Pixel coordinate grounding data

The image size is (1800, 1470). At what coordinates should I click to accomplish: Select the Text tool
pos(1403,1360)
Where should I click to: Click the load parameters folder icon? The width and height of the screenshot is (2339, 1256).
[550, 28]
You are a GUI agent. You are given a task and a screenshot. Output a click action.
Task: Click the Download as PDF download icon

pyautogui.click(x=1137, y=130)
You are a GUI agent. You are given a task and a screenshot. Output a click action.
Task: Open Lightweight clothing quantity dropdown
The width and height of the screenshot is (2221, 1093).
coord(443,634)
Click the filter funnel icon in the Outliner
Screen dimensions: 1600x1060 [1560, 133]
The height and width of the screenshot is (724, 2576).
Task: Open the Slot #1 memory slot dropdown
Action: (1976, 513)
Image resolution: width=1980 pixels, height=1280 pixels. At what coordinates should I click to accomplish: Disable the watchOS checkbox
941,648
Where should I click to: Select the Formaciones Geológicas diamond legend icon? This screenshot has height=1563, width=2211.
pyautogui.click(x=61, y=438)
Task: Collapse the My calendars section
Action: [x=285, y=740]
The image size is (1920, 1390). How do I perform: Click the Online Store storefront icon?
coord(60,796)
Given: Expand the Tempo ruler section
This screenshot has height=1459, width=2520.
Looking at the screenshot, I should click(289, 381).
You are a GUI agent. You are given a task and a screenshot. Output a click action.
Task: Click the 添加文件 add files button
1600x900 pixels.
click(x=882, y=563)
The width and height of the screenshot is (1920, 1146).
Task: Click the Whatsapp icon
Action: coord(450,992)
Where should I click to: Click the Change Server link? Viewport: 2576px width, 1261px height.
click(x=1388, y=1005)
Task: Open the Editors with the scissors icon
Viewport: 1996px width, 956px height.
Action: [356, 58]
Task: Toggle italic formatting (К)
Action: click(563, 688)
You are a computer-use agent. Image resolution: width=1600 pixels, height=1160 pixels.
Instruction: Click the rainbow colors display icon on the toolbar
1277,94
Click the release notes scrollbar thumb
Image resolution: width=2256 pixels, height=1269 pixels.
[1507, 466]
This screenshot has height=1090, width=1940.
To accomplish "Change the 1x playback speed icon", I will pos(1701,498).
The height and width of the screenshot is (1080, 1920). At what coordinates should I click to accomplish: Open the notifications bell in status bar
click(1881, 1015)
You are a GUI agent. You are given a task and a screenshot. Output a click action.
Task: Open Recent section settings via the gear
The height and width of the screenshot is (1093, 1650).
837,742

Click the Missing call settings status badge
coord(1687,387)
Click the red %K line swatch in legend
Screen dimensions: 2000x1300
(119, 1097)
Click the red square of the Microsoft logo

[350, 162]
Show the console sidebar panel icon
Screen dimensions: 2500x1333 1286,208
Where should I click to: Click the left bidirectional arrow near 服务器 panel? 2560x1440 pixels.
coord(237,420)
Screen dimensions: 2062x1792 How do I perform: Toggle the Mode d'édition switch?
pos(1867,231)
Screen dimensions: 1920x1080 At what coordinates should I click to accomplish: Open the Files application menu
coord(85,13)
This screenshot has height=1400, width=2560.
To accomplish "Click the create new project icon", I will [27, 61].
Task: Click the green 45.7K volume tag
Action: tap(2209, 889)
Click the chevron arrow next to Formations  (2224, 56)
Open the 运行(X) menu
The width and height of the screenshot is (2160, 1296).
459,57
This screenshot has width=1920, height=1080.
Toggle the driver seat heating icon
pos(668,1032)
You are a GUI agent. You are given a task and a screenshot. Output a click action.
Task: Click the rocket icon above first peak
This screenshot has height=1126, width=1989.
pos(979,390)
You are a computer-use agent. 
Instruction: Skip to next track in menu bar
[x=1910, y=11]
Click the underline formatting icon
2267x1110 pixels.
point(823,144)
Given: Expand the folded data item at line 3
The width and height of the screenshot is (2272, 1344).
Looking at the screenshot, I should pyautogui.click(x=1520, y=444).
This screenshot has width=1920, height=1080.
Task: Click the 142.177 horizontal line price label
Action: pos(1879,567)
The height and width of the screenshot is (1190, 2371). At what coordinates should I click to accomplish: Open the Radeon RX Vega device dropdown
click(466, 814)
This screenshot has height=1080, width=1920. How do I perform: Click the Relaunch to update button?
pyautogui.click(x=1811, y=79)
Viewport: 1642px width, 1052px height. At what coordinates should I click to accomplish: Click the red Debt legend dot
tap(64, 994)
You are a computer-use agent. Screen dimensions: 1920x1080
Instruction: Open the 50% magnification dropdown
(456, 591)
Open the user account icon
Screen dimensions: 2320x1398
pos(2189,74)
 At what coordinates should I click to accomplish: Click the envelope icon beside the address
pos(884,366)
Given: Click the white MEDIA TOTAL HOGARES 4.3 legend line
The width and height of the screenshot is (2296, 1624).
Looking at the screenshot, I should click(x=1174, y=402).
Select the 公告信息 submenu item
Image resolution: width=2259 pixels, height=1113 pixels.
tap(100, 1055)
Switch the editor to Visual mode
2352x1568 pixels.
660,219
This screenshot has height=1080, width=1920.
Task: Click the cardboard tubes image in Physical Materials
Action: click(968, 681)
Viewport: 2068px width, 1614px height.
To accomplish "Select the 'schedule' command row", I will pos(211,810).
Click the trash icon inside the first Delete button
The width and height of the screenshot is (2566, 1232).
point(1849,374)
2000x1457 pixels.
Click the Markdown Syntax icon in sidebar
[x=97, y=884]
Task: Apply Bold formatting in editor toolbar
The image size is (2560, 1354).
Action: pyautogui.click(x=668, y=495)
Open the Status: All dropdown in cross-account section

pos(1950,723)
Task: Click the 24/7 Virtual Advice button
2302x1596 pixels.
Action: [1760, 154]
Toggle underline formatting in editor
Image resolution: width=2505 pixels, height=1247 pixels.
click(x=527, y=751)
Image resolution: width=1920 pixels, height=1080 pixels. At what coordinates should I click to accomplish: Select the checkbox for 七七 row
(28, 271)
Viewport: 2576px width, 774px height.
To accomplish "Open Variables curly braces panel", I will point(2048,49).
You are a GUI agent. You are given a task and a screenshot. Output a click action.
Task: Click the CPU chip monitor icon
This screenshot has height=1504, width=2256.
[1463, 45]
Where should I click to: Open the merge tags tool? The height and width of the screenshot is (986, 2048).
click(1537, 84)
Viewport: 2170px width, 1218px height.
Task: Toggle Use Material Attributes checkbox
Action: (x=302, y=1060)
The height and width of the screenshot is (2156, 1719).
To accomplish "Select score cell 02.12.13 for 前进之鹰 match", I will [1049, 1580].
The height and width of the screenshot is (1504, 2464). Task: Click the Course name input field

Problem statement: Give an exact copy of all the data shown above.

Task output:
The image size is (1800, 1470). At what coordinates should I click to accomplish: Select the Text tool
pos(1403,1360)
Where should I click to: Click the load parameters folder icon? The width and height of the screenshot is (2339, 1256).
[550, 28]
You are a GUI agent. You are given a task and a screenshot. Output a click action.
Task: Click the Download as PDF download icon

pyautogui.click(x=1137, y=130)
You are a GUI agent. You are given a task and a screenshot. Output a click action.
Task: Open Lightweight clothing quantity dropdown
The width and height of the screenshot is (2221, 1093).
coord(443,634)
Click the filter funnel icon in the Outliner
Screen dimensions: 1600x1060 [1560, 133]
The height and width of the screenshot is (724, 2576).
Task: Open the Slot #1 memory slot dropdown
Action: (1976, 513)
Image resolution: width=1980 pixels, height=1280 pixels. At what coordinates should I click to accomplish: Disable the watchOS checkbox
941,648
Where should I click to: Select the Formaciones Geológicas diamond legend icon? This screenshot has height=1563, width=2211.
pyautogui.click(x=61, y=438)
Task: Collapse the My calendars section
Action: [x=285, y=740]
The image size is (1920, 1390). How do I perform: Click the Online Store storefront icon?
coord(60,796)
Given: Expand the Tempo ruler section
This screenshot has height=1459, width=2520.
Looking at the screenshot, I should click(289, 381).
You are a GUI agent. You are given a task and a screenshot. Output a click action.
Task: Click the 添加文件 add files button
1600x900 pixels.
click(x=882, y=563)
The width and height of the screenshot is (1920, 1146).
Task: Click the Whatsapp icon
Action: coord(450,992)
Where should I click to: Click the Change Server link? Viewport: 2576px width, 1261px height.
click(x=1388, y=1005)
Task: Open the Editors with the scissors icon
Viewport: 1996px width, 956px height.
Action: [356, 58]
Task: Toggle italic formatting (К)
Action: click(563, 688)
You are a computer-use agent. Image resolution: width=1600 pixels, height=1160 pixels.
Instruction: Click the rainbow colors display icon on the toolbar
1277,94
Click the release notes scrollbar thumb
Image resolution: width=2256 pixels, height=1269 pixels.
[1507, 466]
This screenshot has height=1090, width=1940.
To accomplish "Change the 1x playback speed icon", I will pos(1701,498).
The height and width of the screenshot is (1080, 1920). At what coordinates should I click to accomplish: Open the notifications bell in status bar
click(1881, 1015)
You are a GUI agent. You are given a task and a screenshot. Output a click action.
Task: Open Recent section settings via the gear
The height and width of the screenshot is (1093, 1650).
837,742

Click the Missing call settings status badge
coord(1687,387)
Click the red %K line swatch in legend
Screen dimensions: 2000x1300
(119, 1097)
Click the red square of the Microsoft logo

[350, 162]
Show the console sidebar panel icon
Screen dimensions: 2500x1333 1286,208
Where should I click to: Click the left bidirectional arrow near 服务器 panel? 2560x1440 pixels.
coord(237,420)
Screen dimensions: 2062x1792 How do I perform: Toggle the Mode d'édition switch?
pos(1867,231)
Screen dimensions: 1920x1080 At what coordinates should I click to accomplish: Open the Files application menu
coord(85,13)
This screenshot has height=1400, width=2560.
To accomplish "Click the create new project icon", I will [27, 61].
Task: Click the green 45.7K volume tag
Action: tap(2209, 889)
Click the chevron arrow next to Formations  (2224, 56)
Open the 运行(X) menu
The width and height of the screenshot is (2160, 1296).
459,57
This screenshot has width=1920, height=1080.
Toggle the driver seat heating icon
pos(668,1032)
You are a GUI agent. You are given a task and a screenshot. Output a click action.
Task: Click the rocket icon above first peak
This screenshot has height=1126, width=1989.
pos(979,390)
You are a computer-use agent. 
Instruction: Skip to next track in menu bar
[x=1910, y=11]
Click the underline formatting icon
2267x1110 pixels.
point(823,144)
Given: Expand the folded data item at line 3
The width and height of the screenshot is (2272, 1344).
Looking at the screenshot, I should pyautogui.click(x=1520, y=444).
This screenshot has width=1920, height=1080.
Task: Click the 142.177 horizontal line price label
Action: pos(1879,567)
The height and width of the screenshot is (1190, 2371). At what coordinates should I click to accomplish: Open the Radeon RX Vega device dropdown
click(466, 814)
This screenshot has height=1080, width=1920. How do I perform: Click the Relaunch to update button?
pyautogui.click(x=1811, y=79)
Viewport: 1642px width, 1052px height. At what coordinates should I click to accomplish: Click the red Debt legend dot
tap(64, 994)
You are a computer-use agent. Screen dimensions: 1920x1080
Instruction: Open the 50% magnification dropdown
(456, 591)
Open the user account icon
Screen dimensions: 2320x1398
pos(2189,74)
 At what coordinates should I click to accomplish: Click the envelope icon beside the address
pos(884,366)
Given: Click the white MEDIA TOTAL HOGARES 4.3 legend line
The width and height of the screenshot is (2296, 1624).
Looking at the screenshot, I should click(x=1174, y=402).
Select the 公告信息 submenu item
Image resolution: width=2259 pixels, height=1113 pixels.
tap(100, 1055)
Switch the editor to Visual mode
2352x1568 pixels.
660,219
This screenshot has height=1080, width=1920.
Task: Click the cardboard tubes image in Physical Materials
Action: click(968, 681)
Viewport: 2068px width, 1614px height.
To accomplish "Select the 'schedule' command row", I will pos(211,810).
Click the trash icon inside the first Delete button
The width and height of the screenshot is (2566, 1232).
point(1849,374)
2000x1457 pixels.
Click the Markdown Syntax icon in sidebar
[x=97, y=884]
Task: Apply Bold formatting in editor toolbar
The image size is (2560, 1354).
Action: pyautogui.click(x=668, y=495)
Open the Status: All dropdown in cross-account section

pos(1950,723)
Task: Click the 24/7 Virtual Advice button
2302x1596 pixels.
Action: [1760, 154]
Toggle underline formatting in editor
Image resolution: width=2505 pixels, height=1247 pixels.
click(x=527, y=751)
Image resolution: width=1920 pixels, height=1080 pixels. At what coordinates should I click to accomplish: Select the checkbox for 七七 row
(28, 271)
Viewport: 2576px width, 774px height.
To accomplish "Open Variables curly braces panel", I will point(2048,49).
You are a GUI agent. You are given a task and a screenshot. Output a click action.
Task: Click the CPU chip monitor icon
This screenshot has height=1504, width=2256.
[1463, 45]
Where should I click to: Open the merge tags tool? The height and width of the screenshot is (986, 2048).
click(1537, 84)
Viewport: 2170px width, 1218px height.
Task: Toggle Use Material Attributes checkbox
Action: (x=302, y=1060)
The height and width of the screenshot is (2156, 1719).
To accomplish "Select score cell 02.12.13 for 前进之鹰 match", I will [1049, 1580].
The height and width of the screenshot is (1504, 2464). Task: Click the Course name input field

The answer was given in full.